I couldn't really get the "Atom Smasher" off my mind at first. The thought of things like that just make me scared..However, I prayed about it and eventually I got it off my mind. My Dad and Grandpa helped me out too. I can honestly talk to those two about anything (It's a shame my Grandpa doesn't really like my Dad).
Let's change the subject for a minute or so. My "Training Day" at Target was so-so (slightly leaning towards..bad), because my car battery died right before I was supposed to go in..Fun stuff. I quickly called the store and told them the deal. They didn't sound too upset (And I really hope they weren't), but it just sucked because it was my first day of..actually being a cashier (even if it was only for about 30-45 minutes). I feel blessed to have gotten nice people in my line. I'm really slow, and I pray that I'll speed up. I'm kind of curious to why I'm not supposed to go back until the 21st though.. I guess it's kind of good in a way, because I can have a little bit more time to get new brake pads (for my car) and hopefully set up my appointment for my sleeve with Jim (from Inkaholics).
Okay, let's change subjects again.
A friend of mine Instant messaged me about an hour ago asking me "How I've been". I told him that the start of my week was lame, but that "I'm feeling better now". I told him that "I shouldn't have been stressing out, about all this "End of the World BS", because no one knows when the world will end." Which is absolutely true. I honestly see the "End" as a mixture between Pollution and the thing's that the Bible pointed out..But then again..we still don't know WHEN it's going to happen. He started talking about a "Comet" that's supposed to hit the earth and poison 3/4's of the water. I've honestly never heard of that. Maybe it's something I missed? (I'm not being sarcastic at all). So all in all, the "Worries" just came back.
I honestly hate talking about it. I mean sure, I might sound selfish when I say "I don't think too many of us have lived out our lives yet", but I know that's how most people would feel. We all have dreams we want to catch, right?

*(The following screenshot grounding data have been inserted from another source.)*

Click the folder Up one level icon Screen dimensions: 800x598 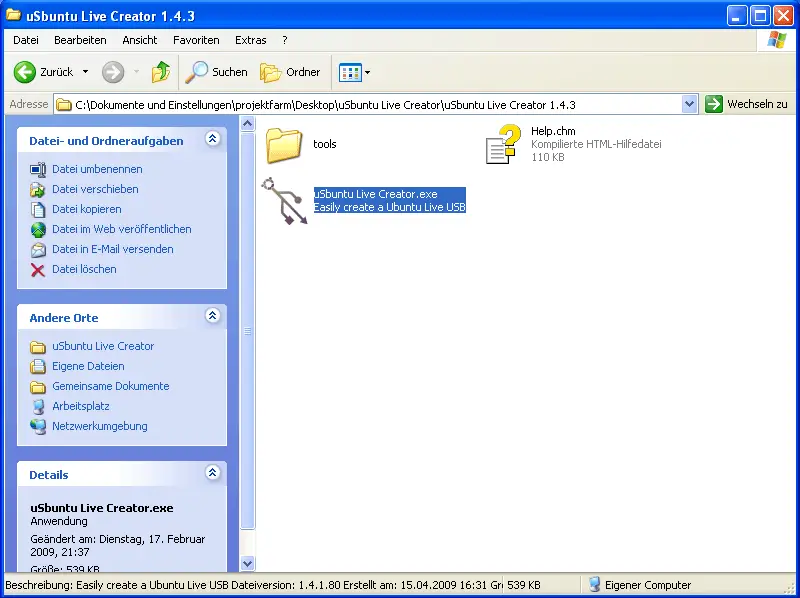pos(160,72)
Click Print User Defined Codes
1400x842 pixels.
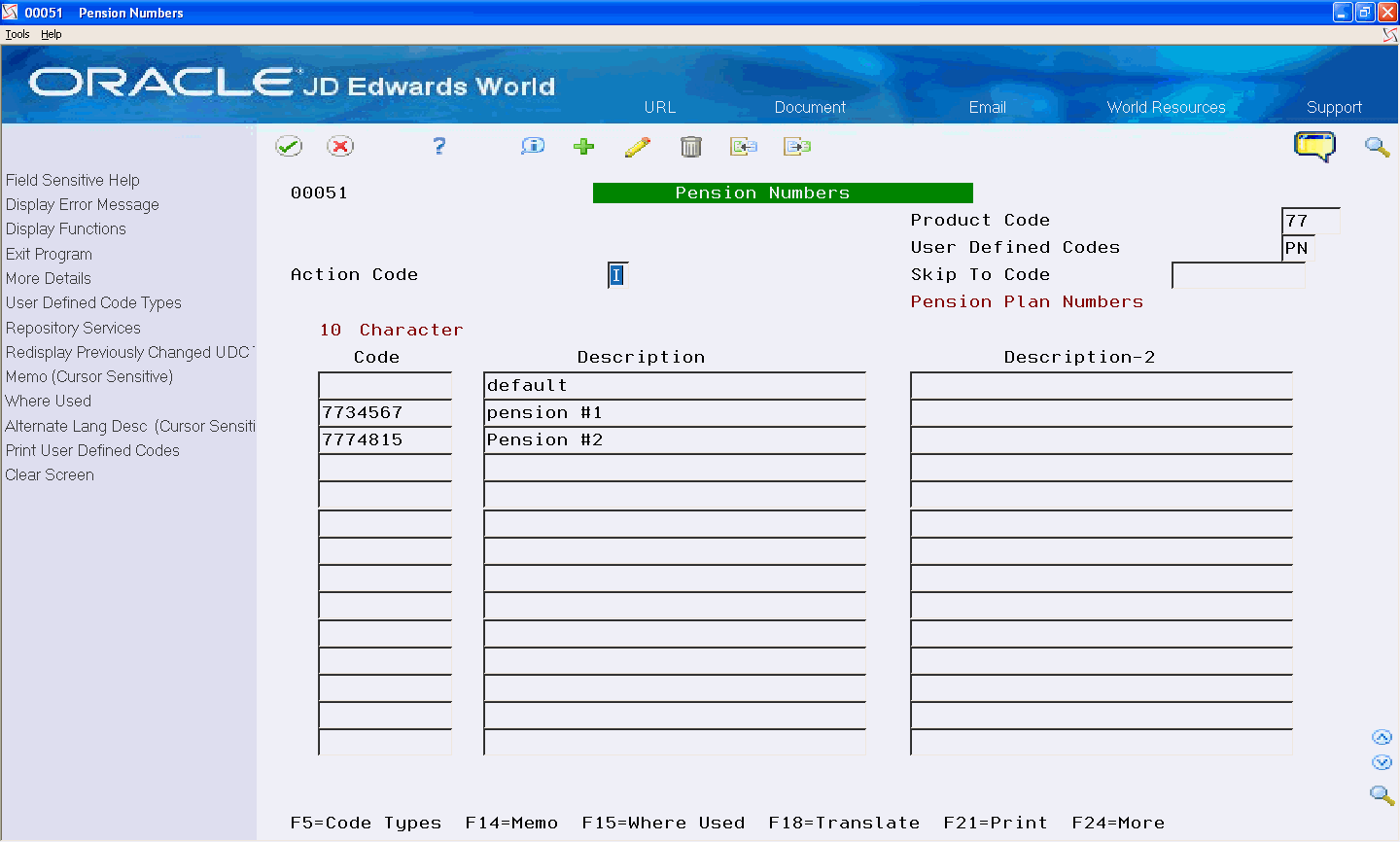click(91, 450)
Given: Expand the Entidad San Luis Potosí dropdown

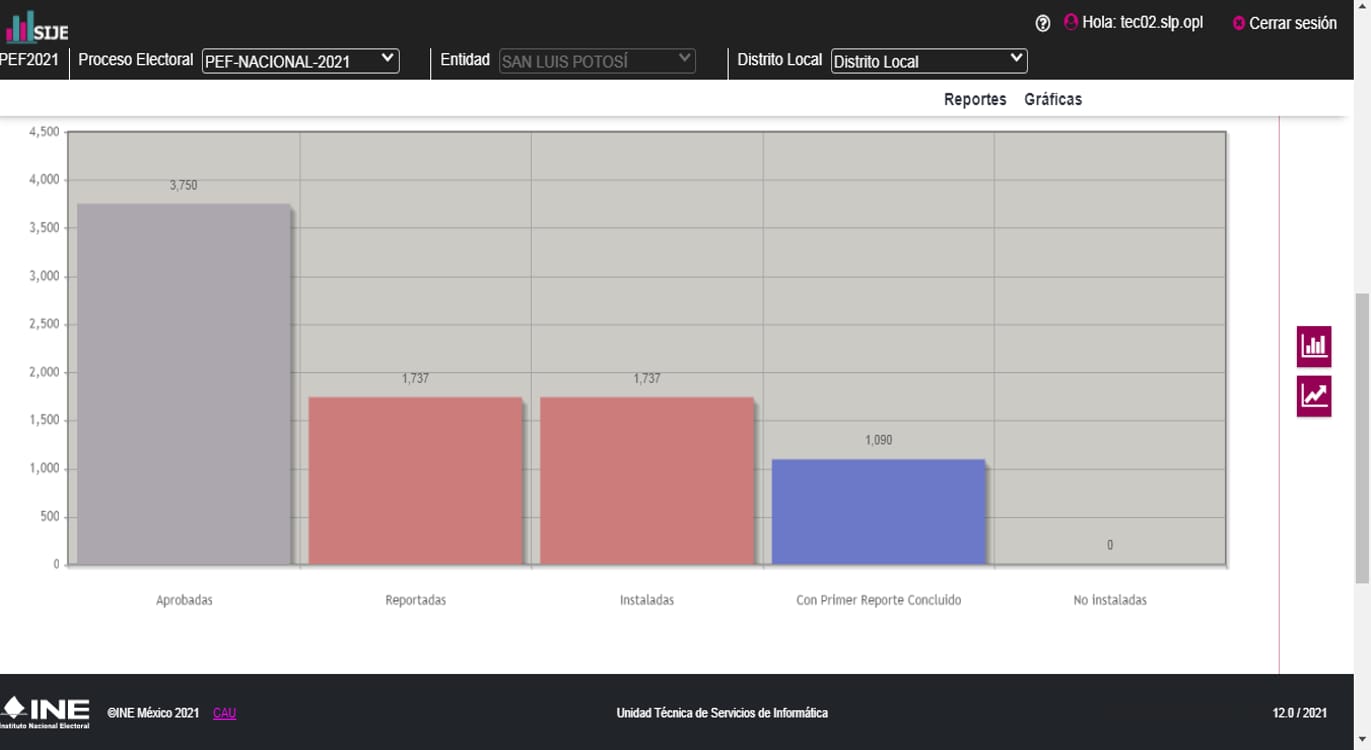Looking at the screenshot, I should pos(597,61).
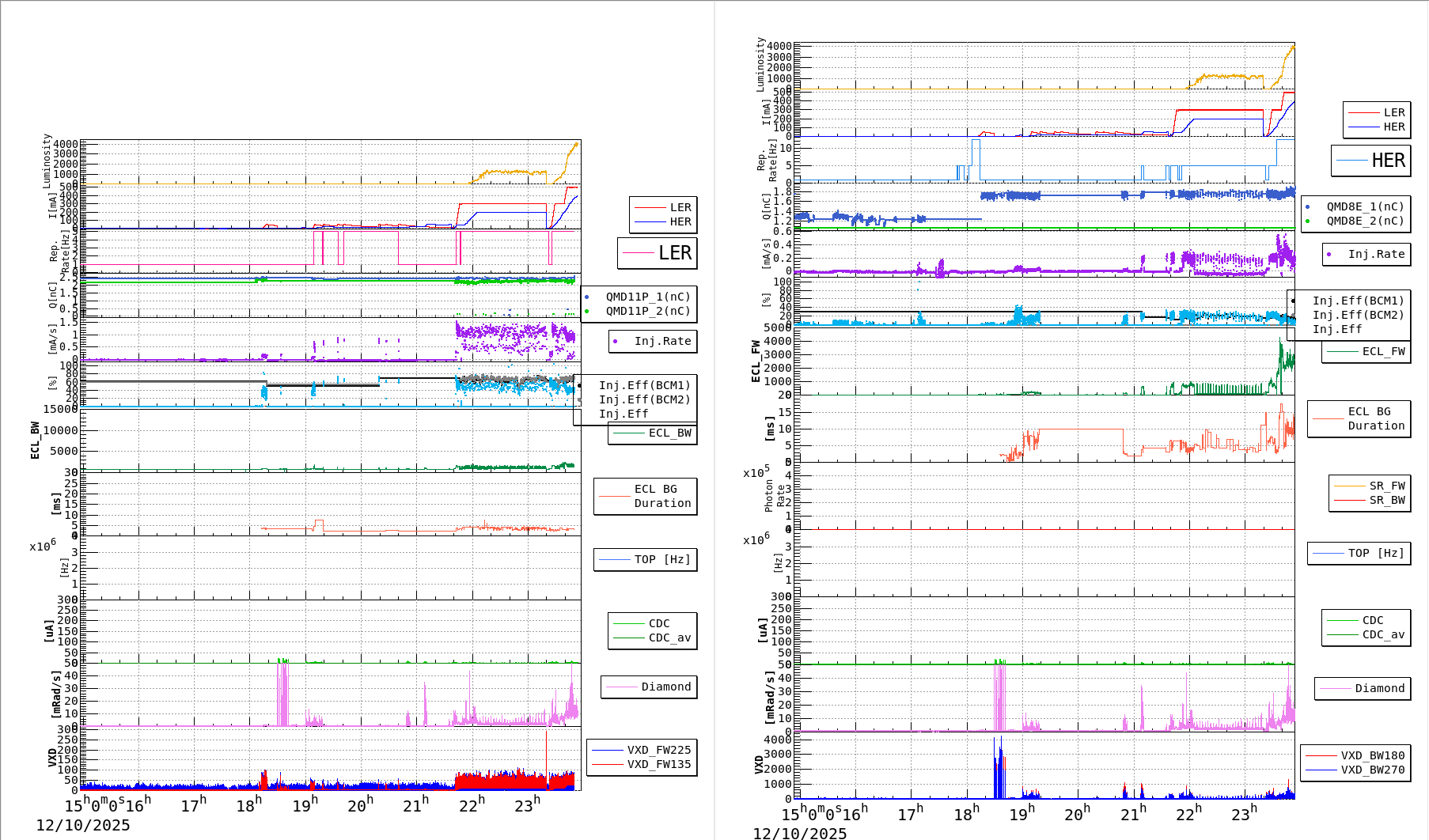The height and width of the screenshot is (840, 1429).
Task: Click the 19h time tick on right plot
Action: [x=1021, y=814]
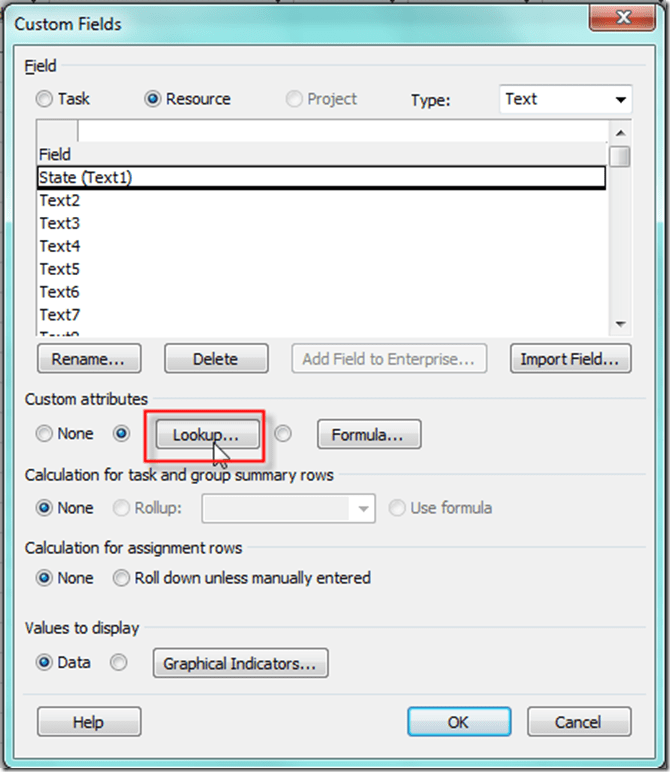The width and height of the screenshot is (670, 772).
Task: Select None under Custom attributes
Action: (45, 434)
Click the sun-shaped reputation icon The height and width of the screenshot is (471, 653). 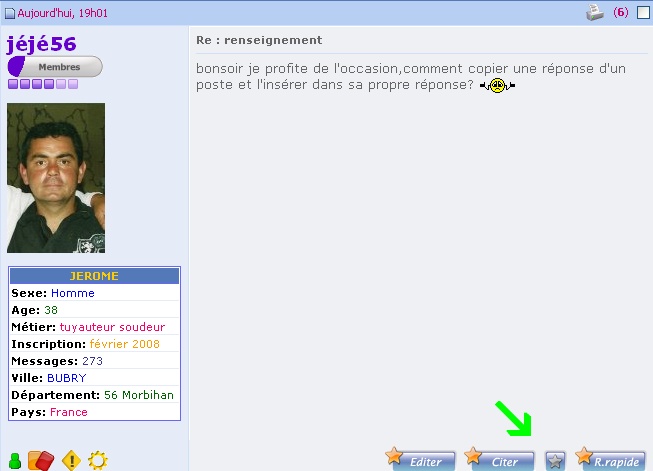[x=98, y=461]
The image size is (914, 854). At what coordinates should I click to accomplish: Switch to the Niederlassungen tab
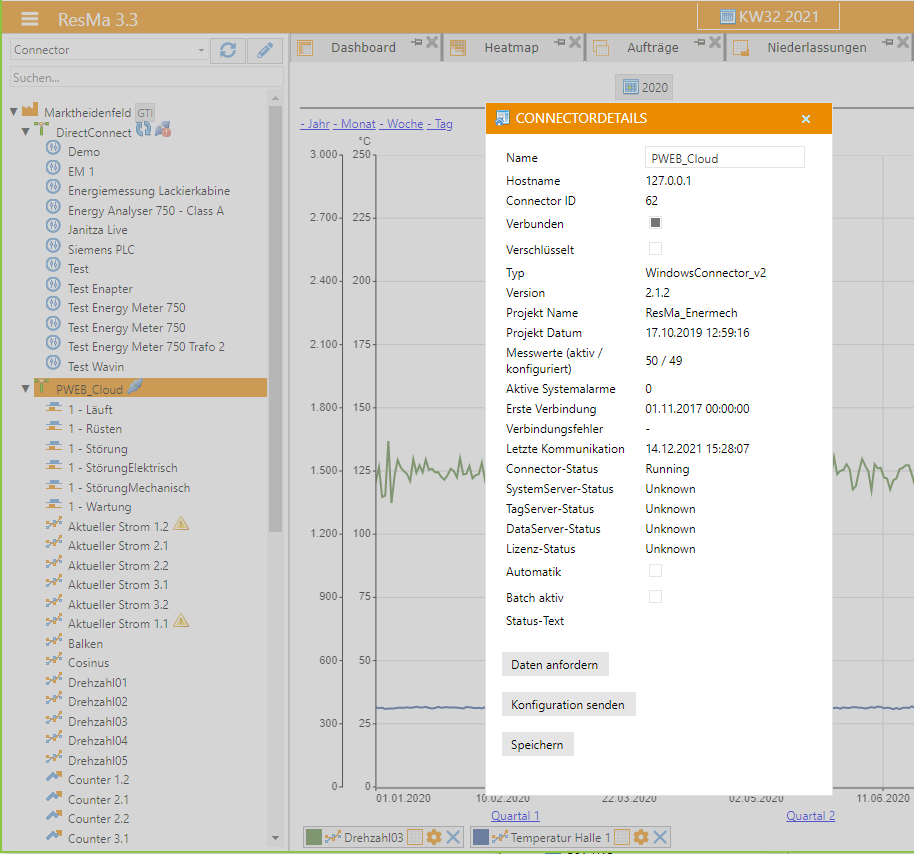(x=816, y=47)
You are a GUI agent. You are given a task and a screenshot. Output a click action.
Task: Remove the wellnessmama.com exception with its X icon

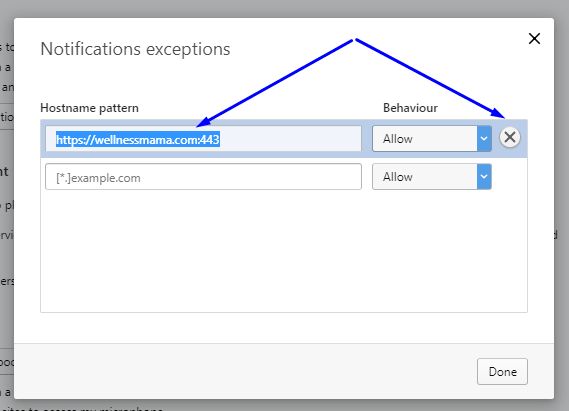pos(510,137)
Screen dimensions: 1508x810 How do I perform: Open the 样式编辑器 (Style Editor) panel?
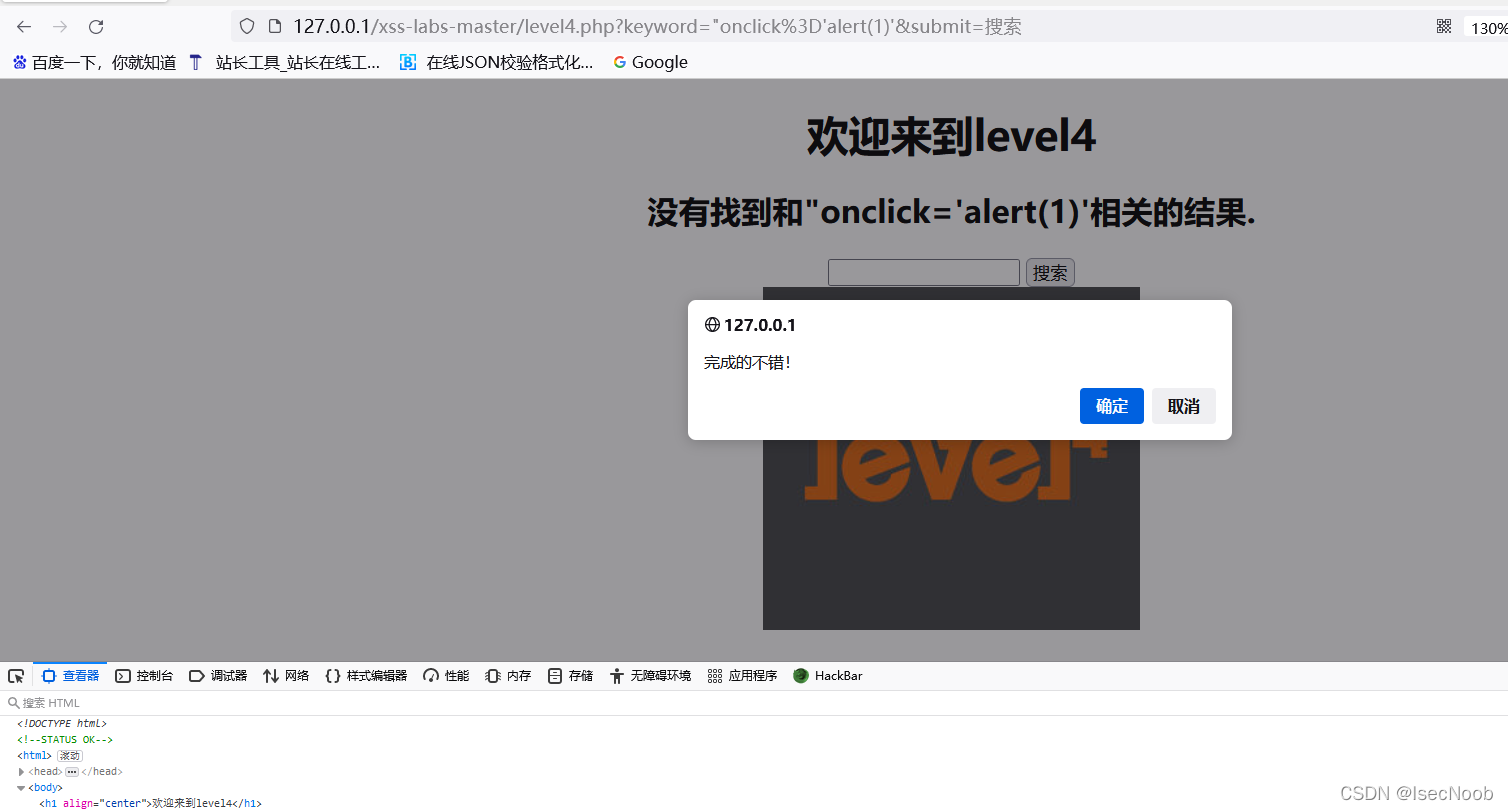(x=368, y=675)
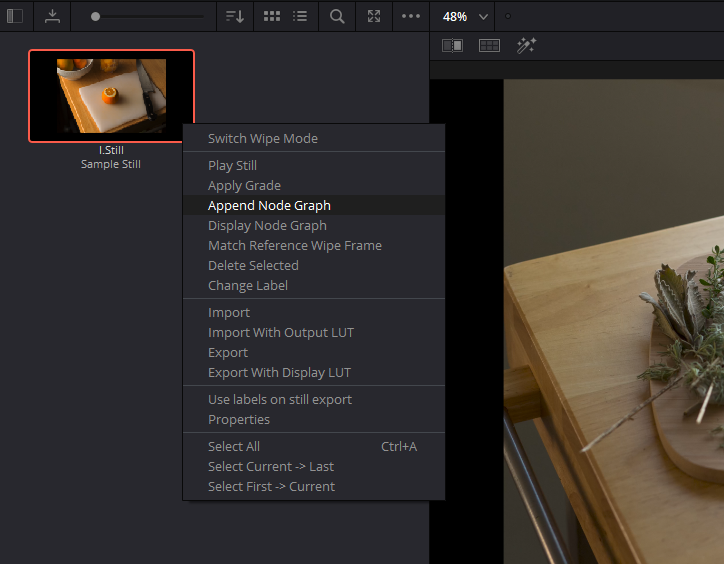This screenshot has height=564, width=724.
Task: Open the sort order menu
Action: 235,16
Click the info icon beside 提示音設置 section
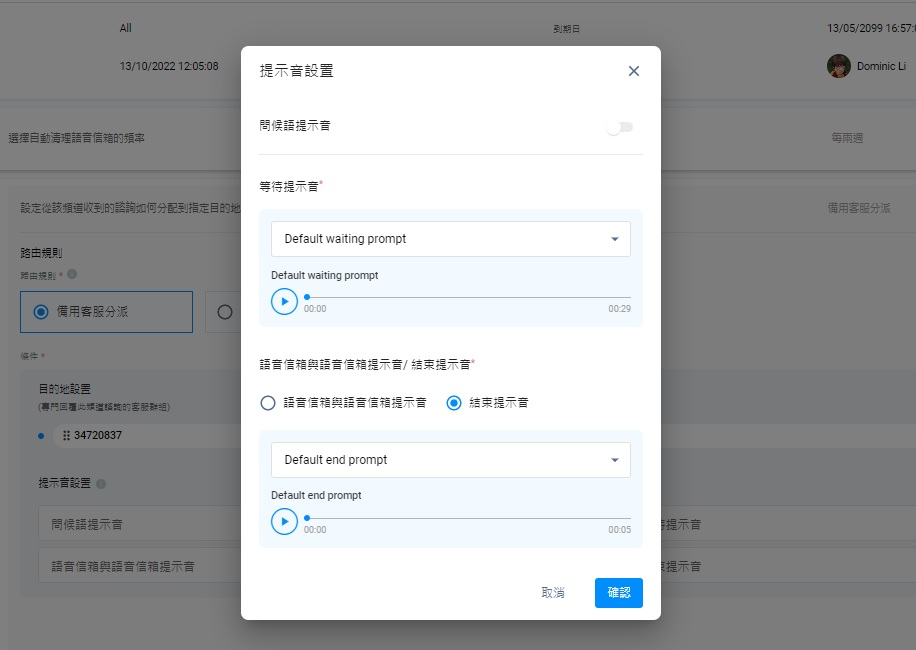Screen dimensions: 916x650 101,484
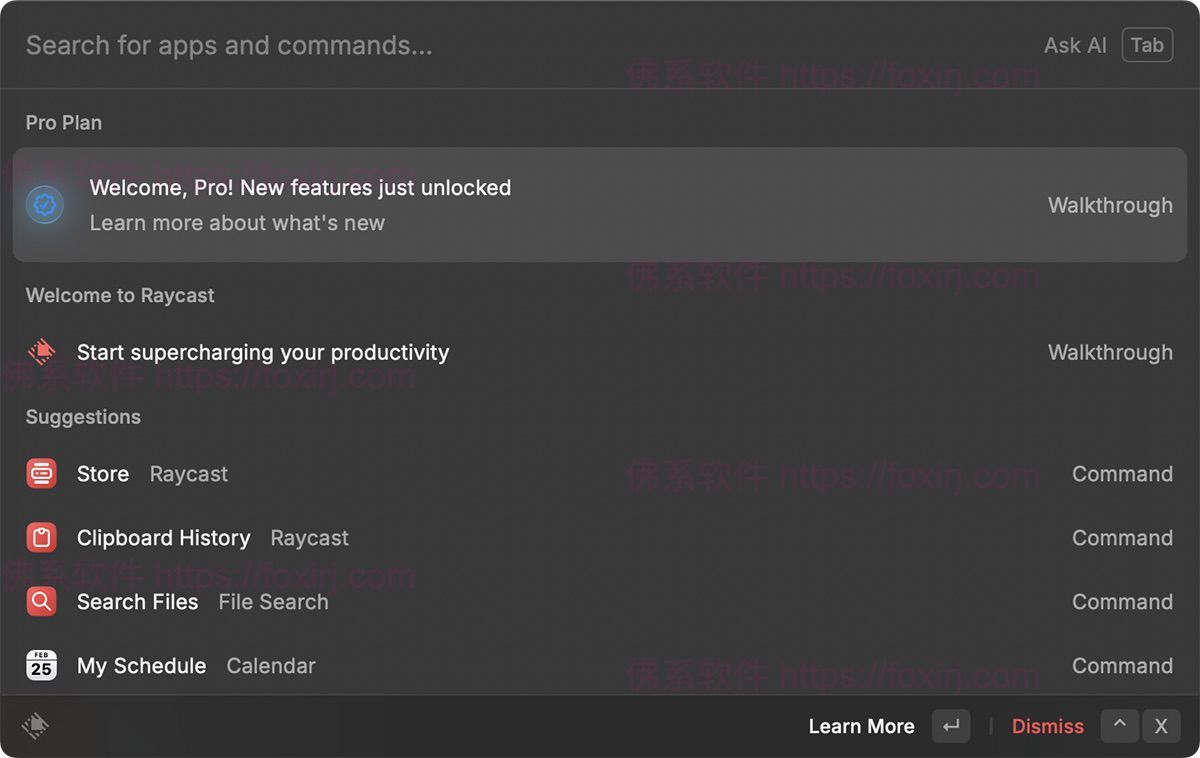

Anyways..I think I'm going to read some "Narnia" then go to sleep. I need to get my sleeping hours back on track.
Ps.
5 Years ago on the 12th, A great great man was called home..This man was Johnny Cash. I wanted to do something in rememberance of him. However, a friend of mine just told me to "Live my Life". That's what I'm trying to do. I can't wait to meet you one day Johnny. Give my Mom and everyone else a high five for me.